KAPAO is an efficient multi-person human pose estimation model that detects keypoints and poses as objects and fuses the detections to predict human poses.

Last update: Dec 30, 2022

Overview

KAPAO (Keypoints and Poses as Objects)

KAPAO is an efficient single-stage multi-person human pose estimation model that models keypoints and poses as objects within a dense anchor-based detection framework. When not using test-time augmentation (TTA), KAPAO is much faster and more accurate than previous single-stage methods like DEKR and HigherHRNet:

This repository contains the official PyTorch implementation for the paper:
Rethinking Keypoint Representations: Modeling Keypoints and Poses as Objects for Multi-Person Human Pose Estimation.
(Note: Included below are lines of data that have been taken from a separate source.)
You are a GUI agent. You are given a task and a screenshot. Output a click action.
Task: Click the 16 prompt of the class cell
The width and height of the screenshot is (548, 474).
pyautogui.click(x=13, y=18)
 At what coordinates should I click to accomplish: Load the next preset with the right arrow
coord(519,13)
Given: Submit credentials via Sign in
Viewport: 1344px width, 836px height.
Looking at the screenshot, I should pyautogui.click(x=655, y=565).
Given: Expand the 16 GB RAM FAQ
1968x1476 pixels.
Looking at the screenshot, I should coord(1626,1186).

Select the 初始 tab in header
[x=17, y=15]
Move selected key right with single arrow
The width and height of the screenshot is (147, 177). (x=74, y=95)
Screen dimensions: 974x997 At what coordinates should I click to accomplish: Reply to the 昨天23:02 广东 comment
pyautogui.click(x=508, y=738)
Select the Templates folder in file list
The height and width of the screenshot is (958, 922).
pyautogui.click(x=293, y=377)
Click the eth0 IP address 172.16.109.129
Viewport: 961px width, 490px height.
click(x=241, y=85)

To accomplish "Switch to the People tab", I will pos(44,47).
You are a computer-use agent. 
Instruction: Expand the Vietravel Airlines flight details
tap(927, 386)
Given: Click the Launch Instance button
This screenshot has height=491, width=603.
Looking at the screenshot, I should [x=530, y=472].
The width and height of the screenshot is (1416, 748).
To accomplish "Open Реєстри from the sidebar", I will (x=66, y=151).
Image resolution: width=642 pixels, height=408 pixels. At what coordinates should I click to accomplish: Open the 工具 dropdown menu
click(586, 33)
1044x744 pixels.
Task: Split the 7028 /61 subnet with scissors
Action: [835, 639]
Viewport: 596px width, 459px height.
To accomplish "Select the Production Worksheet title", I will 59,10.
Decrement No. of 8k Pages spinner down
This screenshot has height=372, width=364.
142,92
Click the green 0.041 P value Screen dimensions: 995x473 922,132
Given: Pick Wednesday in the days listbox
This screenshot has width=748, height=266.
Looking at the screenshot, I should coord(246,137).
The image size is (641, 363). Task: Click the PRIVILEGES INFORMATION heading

Our code was forked from ultralytics/yolov5 at commit 5487451.

Setup

If you haven't already, install Anaconda or Miniconda.
Create a new conda environment with Python 3.6: $ conda create -n kapao python=3.6.
Activate the environment: $ conda activate kapao
Clone this repo: $ git clone https://github.com/wmcnally/kapao.git
Install the dependencies: $ cd kapao && pip install -r requirements.txt
Download the trained models: $ sh data/scripts/download_models.sh

Inference Demos

Note: FPS calculations includes all processing, including inference, plotting / tracking, image resizing, etc. See demo script arguments for inference options.

Flash Mob Demo

This demo runs inference on a 720p dance video (native frame-rate of 25 FPS).

To display the inference results in real-time:
$ python demos/flash_mob.py --weights kapao_s_coco.pt --display --fps

To create the GIF above:
$ python demos/flash_mob.py --weights kapao_s_coco.pt --start 188 --end 196 --gif --fps

Squash Demo

This demo runs inference on a 1080p slow motion squash video (native frame-rate of 25 FPS). It uses a simple player tracking algorithm based on the frame-to-frame pose differences.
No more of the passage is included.